### [How to complete this task]
Of the records that follow, copy only the lines from the line containing "Task: Click the parked white van" to the line containing "Given: Switch to the Usables tab", both included, exactly as written.

### [Provided material]
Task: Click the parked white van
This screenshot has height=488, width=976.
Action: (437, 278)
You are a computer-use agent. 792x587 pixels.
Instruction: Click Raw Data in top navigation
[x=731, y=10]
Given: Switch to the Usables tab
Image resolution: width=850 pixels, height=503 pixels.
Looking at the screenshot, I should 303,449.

---

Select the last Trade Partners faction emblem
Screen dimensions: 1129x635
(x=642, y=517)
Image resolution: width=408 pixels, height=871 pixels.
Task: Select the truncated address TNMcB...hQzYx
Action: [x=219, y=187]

### [Solution to the exercise]
Task: Click the parked white van
This screenshot has height=488, width=976.
Action: (437, 278)
You are a computer-use agent. 792x587 pixels.
Instruction: Click Raw Data in top navigation
[x=731, y=10]
Given: Switch to the Usables tab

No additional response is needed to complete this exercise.